In the last couple modules, we manually parsed json to Java Objects and wrote java objects back to json. Doing so manually is fine, but there are some built in tools to help make this more efficient.
Two words worth introducing are serialize and deserialize. For the sake of this module, we will refer to serialize as meaning “Going from Java Object to JSON” and deserialize as “Going from JSON to Java Object”
There is a clear advantage to being able to go back and forth, and an ObjectMapper can make this process simpler.
For now, let’s consider using QuizQuestion only from our last two modules. For context, here is the class, as we left it (minus the toString and toJSON method)
public class QuizQuestion {
private String question;
private List<String> options;
private String answer;
public QuizQuestion(String question, List<String> options, String answer) {
if (!options.contains(answer)) {
throw new IllegalArgumentException("Error: answer provided not in choices: " + answer + "\n" +
"\tchoices: " + options);
}
this.question = question;
this.options = options;
this.answer = answer;
}
public String getQuestion() {
return question;
}
public List<String> getOptions() {
return options;
}
public String getAnswer() {
return answer;
}
}
When we consider our code for mapping to and from JSON in the last two modules, it’s really trivial boilerplate code. Are there tools for doing this faster? The answer is yes!
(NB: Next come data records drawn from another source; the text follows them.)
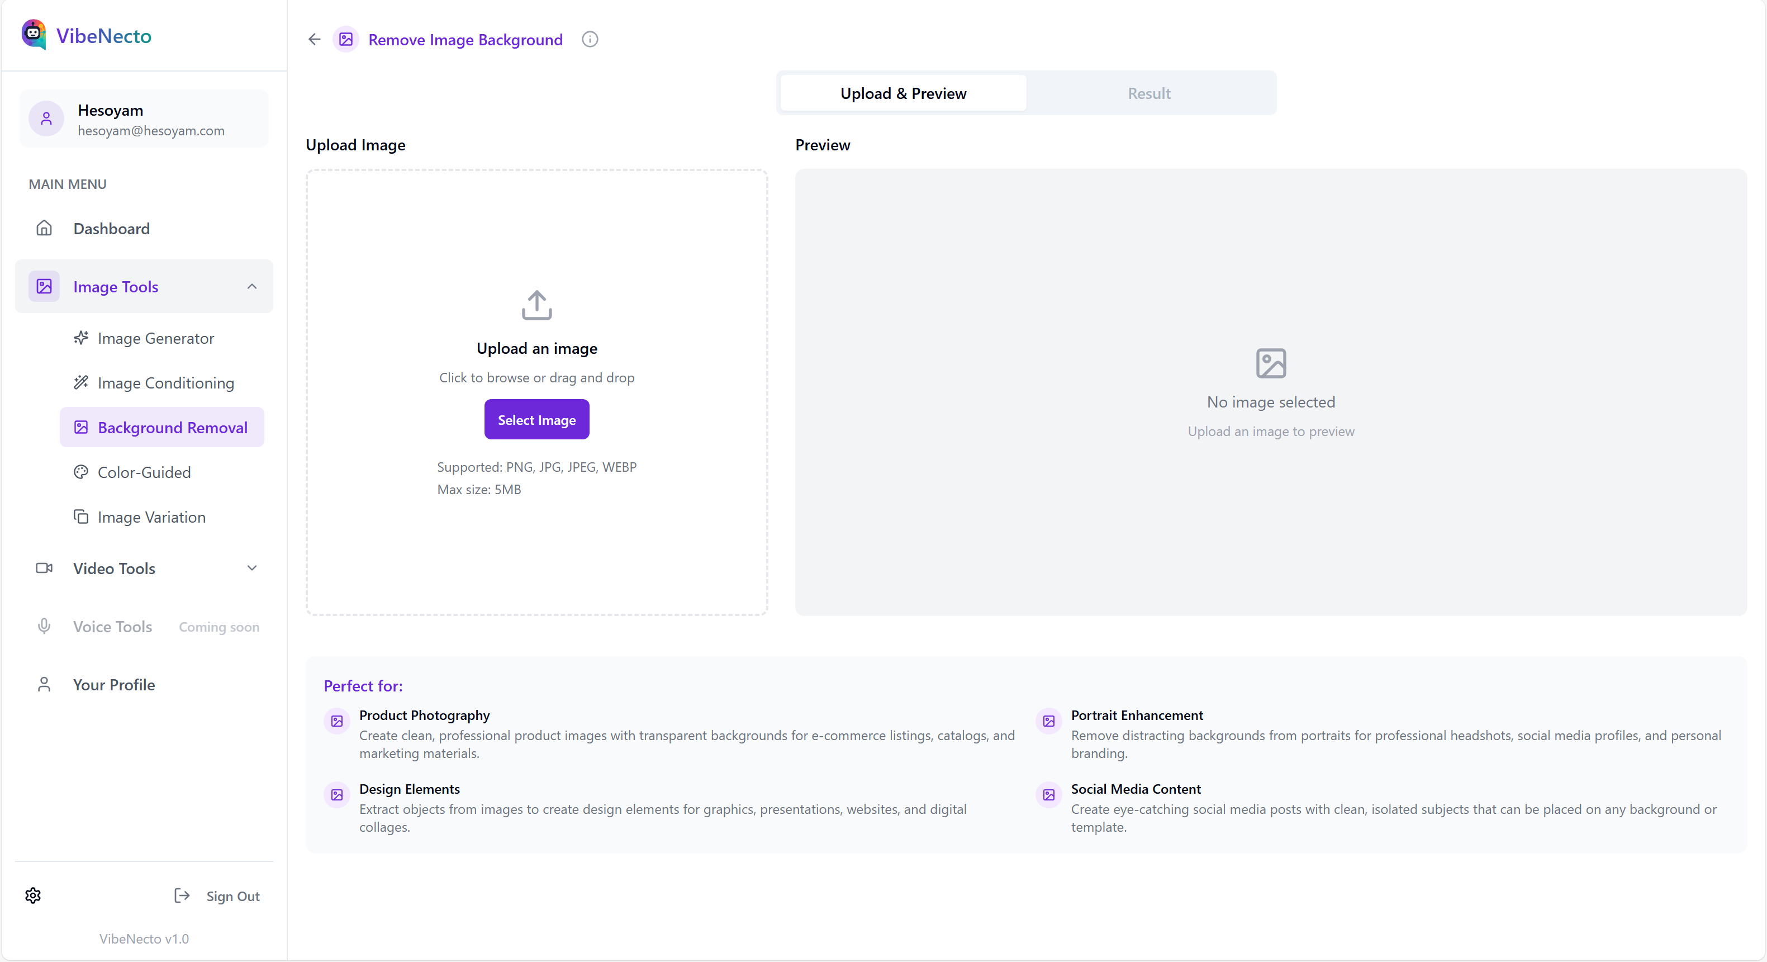Collapse the Image Tools section chevron

coord(252,286)
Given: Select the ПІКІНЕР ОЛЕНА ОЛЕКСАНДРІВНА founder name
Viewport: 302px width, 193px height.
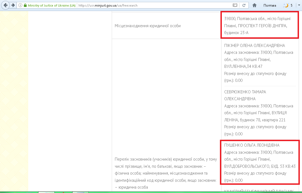Looking at the screenshot, I should click(x=255, y=46).
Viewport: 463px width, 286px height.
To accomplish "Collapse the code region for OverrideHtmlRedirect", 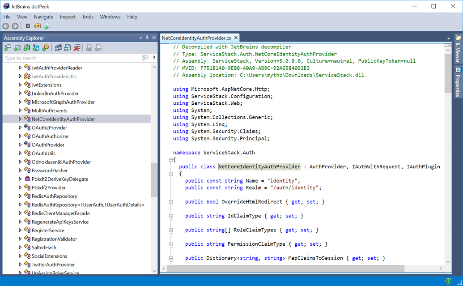I will pos(170,201).
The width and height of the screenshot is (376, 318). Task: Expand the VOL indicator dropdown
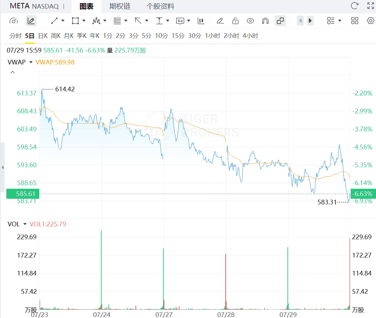(x=25, y=224)
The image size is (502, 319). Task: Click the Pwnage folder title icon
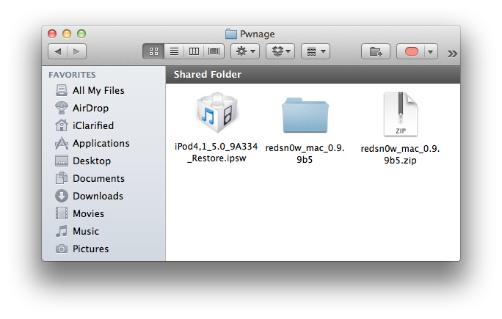click(230, 34)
For instance, let’s consider the following:
public static void main(String[] args) {
QuizQuestion quizQuestion = new QuizQuestion(
"Which one is a correct team name in NBA?",
List.of(
"New York Bulls",
"Los Angeles Kings",
"Golden State Warriros",
"Houston Rockets"
),
"Houston Rockets");
JSONObject jsonObject = new JSONObject(quizQuestion);
System.out.println(jsonObject.toString(2));
}
You’ll notice this code does not use the toJSON() method we wrote in the last module. Instead, we are using the constructor of JSONObject directly as the “mapper”.
The code above runs, and prints:
{
"answer": "Houston Rockets",
"question": "Which one is a correct team name in NBA?",
"options": [
"New York Bulls",
"Los Angeles Kings",
"Golden State Warriros",
"Houston Rockets"
]
}
By default, whenever we put an object in a json constructor, it will simply create a map of the objects field names to values above. How does it detect field names? By looking for getter methods. Specifically, methods whose names are getX() with no parameters are assumed to be simple getters for fields.
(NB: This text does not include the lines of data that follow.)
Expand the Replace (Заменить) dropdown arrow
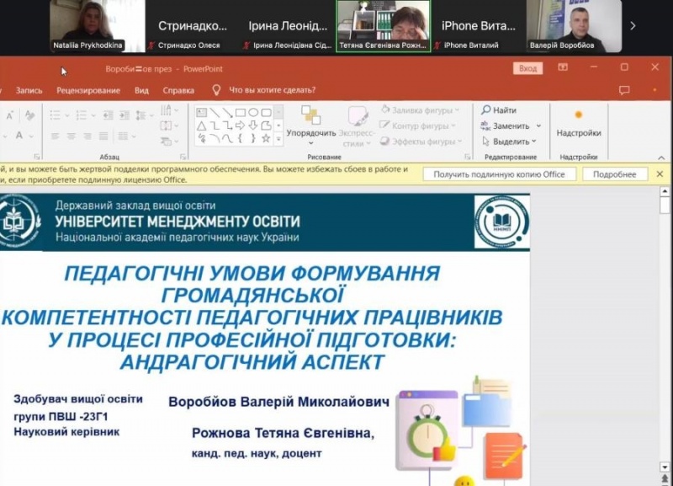Viewport: 673px width, 486px height. click(x=538, y=126)
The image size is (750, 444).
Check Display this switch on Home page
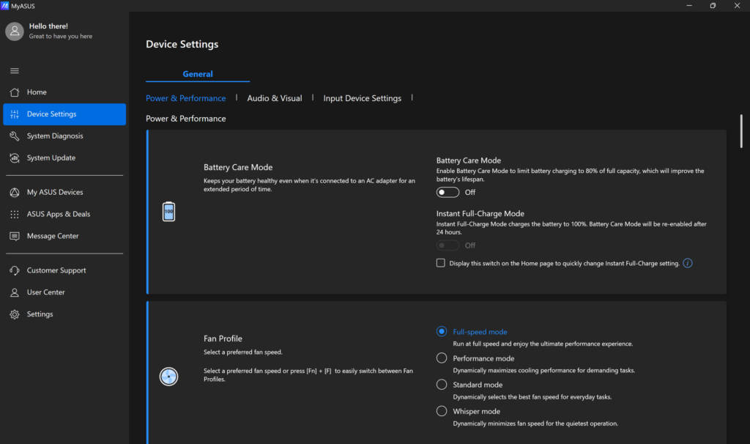pyautogui.click(x=441, y=263)
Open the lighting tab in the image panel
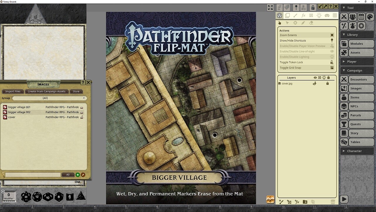The width and height of the screenshot is (376, 212). [319, 15]
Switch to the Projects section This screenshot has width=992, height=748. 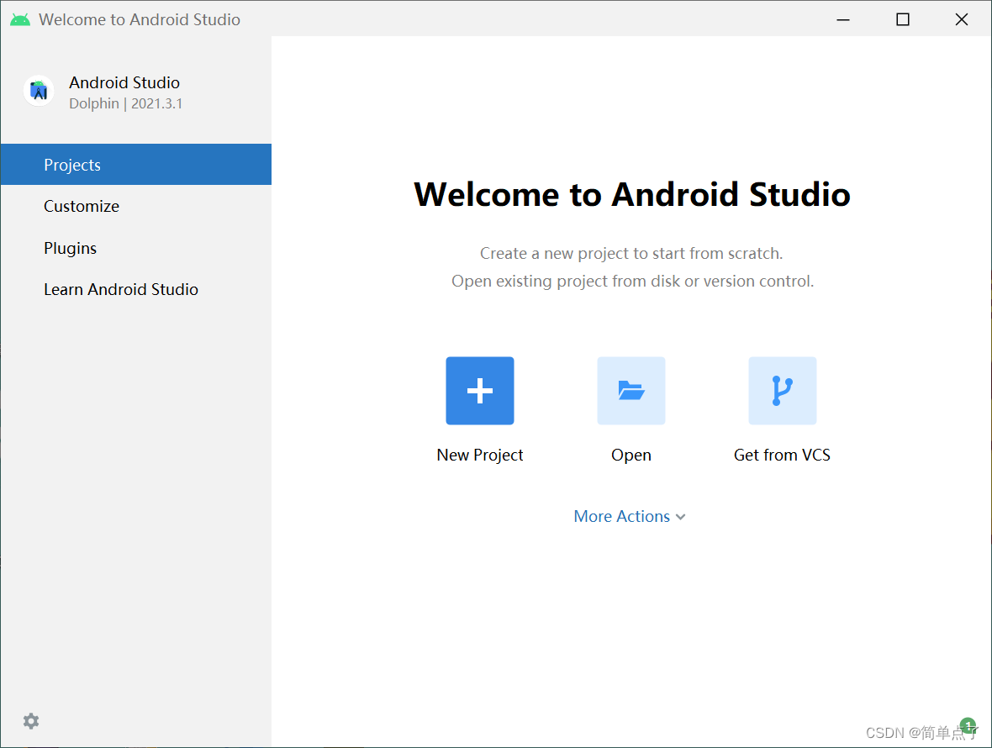[x=72, y=165]
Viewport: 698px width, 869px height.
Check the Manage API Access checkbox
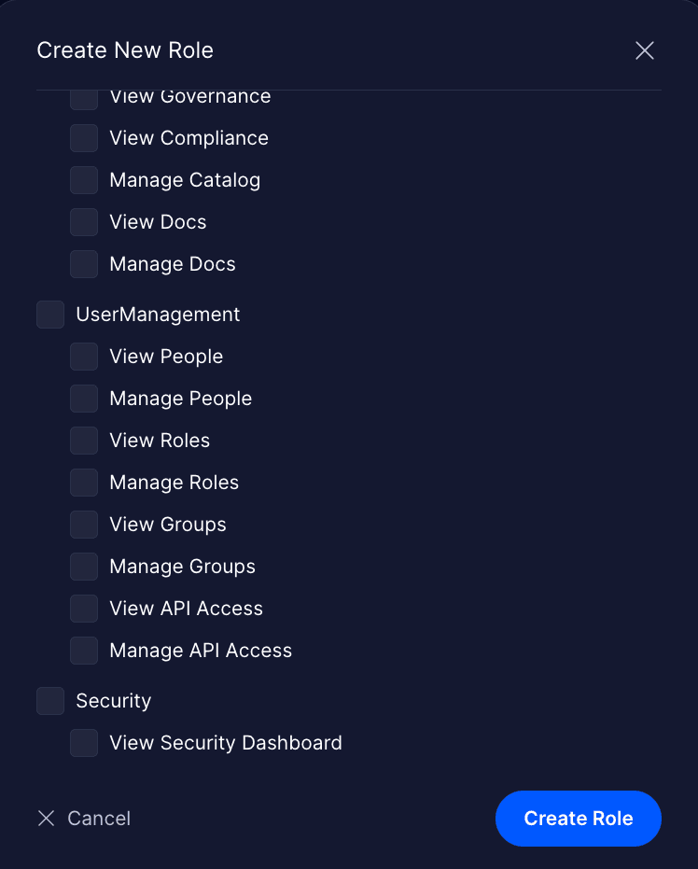point(83,650)
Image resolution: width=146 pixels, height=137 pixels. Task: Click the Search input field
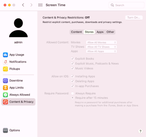pyautogui.click(x=126, y=5)
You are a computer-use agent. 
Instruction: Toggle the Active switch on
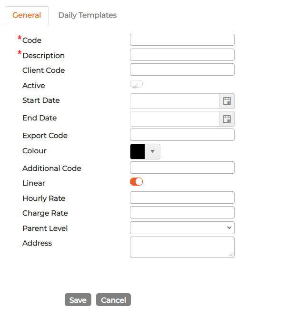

However, this can result in unintended behavior. For example, lets now take the Quiz object we made in the parsing JSONObject unit, and try to turn it into a JSON Object:
public class QuizParser {
public static void main(String[] args) throws IOException {
QuizParser parser = new QuizParser();
JSONObject rootJSON = parser.getRootJsonObject("quiz.json");
var quiz = parser.getQuizFromJSON(rootJSON);
System.out.println(new JSONObject(quiz).toString(2));
}
// other methods hidden
}
If we run this code, we get:
{"numberOfQuestions": 3}
…and that’s it! But wait! Where are our categories and questions? Well, for that, we have to look at the methods we gave the Quiz class. For space, I removed all method implementations and simply show their names. I also removed the toJSON() method from the last module.
public class Quiz {
private Map<String,QuizCategory> quiz;
public Quiz() { }
public void addCategory(QuizCategory category) { }
private boolean quizHasCategory(String category) { }
public int getnumberOfQuestions() { }
public QuizQuestion getRandomQuestion(String category) { }
}
If you look, you’ll notice that only one method fits the pattern of a method named “get_______” with no parameters: public int getnumberOfQuestions(). While we also have QuizQuestion getRandomQuestion(String category), this method requires a parameter, and so the built-in object mapper ignores it.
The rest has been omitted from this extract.